Alter

Anonym

Gast
Alter

Ich fühle in mir starke Kräfte
lustvoll, unwiderruflich und eigensinnig
wirken
beim Abbau
meiner verbliebenen
körperlichen und geistigen Ressourcen.

Mein Blick schärft sich
für Verfallsprozesse und
die Endlichkeit des Lebens,
obwohl ich ohne Brille nicht mehr viel
sehe.

Mein Denken begreift wie nie zuvor
einige niederschmetternde Tatsachen:
Ja, ich komme bei vielen Dingen nicht mehr mit,
ja, ich werde langsamer, träger.
Ja, ich gehöre zum alten Eisen.
Und, ja: man nimmt mich nicht mehr ernst.

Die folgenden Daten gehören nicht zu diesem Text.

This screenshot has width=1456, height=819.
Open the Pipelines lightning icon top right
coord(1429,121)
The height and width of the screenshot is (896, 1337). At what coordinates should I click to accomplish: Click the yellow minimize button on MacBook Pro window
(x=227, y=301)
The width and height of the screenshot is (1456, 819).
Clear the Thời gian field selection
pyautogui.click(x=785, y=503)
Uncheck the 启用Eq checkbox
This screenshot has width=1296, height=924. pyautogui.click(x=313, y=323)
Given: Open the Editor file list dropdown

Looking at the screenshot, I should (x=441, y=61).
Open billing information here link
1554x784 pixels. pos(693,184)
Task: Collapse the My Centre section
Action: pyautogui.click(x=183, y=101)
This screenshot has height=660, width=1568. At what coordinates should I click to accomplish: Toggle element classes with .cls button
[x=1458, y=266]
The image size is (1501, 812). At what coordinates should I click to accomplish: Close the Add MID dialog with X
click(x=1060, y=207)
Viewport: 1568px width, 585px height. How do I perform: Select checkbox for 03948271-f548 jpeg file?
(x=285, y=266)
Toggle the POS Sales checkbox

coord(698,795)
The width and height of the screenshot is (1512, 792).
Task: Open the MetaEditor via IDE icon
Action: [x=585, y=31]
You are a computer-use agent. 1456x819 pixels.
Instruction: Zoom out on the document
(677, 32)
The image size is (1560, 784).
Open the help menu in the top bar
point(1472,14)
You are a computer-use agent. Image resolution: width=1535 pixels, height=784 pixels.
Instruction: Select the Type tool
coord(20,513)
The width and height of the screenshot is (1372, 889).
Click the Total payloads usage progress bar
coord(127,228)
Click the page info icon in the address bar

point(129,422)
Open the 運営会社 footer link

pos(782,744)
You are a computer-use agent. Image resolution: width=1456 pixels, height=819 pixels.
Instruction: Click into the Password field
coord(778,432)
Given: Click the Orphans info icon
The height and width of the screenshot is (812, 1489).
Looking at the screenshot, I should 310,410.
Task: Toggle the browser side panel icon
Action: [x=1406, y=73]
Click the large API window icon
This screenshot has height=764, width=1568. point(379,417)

Mit jedem Abend nimmt er zu, der Durst
zur Erforschung
neuer betäubender Substanzen
mit stärkerer und längerer Wirkung.

Und: es wächst die Lust ins Unerträgliche,
den seltsamen Vorgängen
ein schnelles, schnödes
Ende zu bereiten.

Mein ganzes Glück ist
meine Feigheit,
Einsichten Taten folgen zu lassen.
 

Tula

Mitglied
Hallo anonym

Die Idee ist ok. Ich finde es aber als Lyrik zu "sachlich", zu viel Benennung als Umschreibung. Ohne dabei zu übertreiben, könnte man hier noch sprachlich investieren.

LG
Tula
 

Anonym

Gast
Danke fürs Lesen! Naürlich könnte man auch viele Bilder finden, aber ist das Alter nicht eine besonders prosaische "Angelegenheit" (um nicht von Verfallsprozess zu reden)?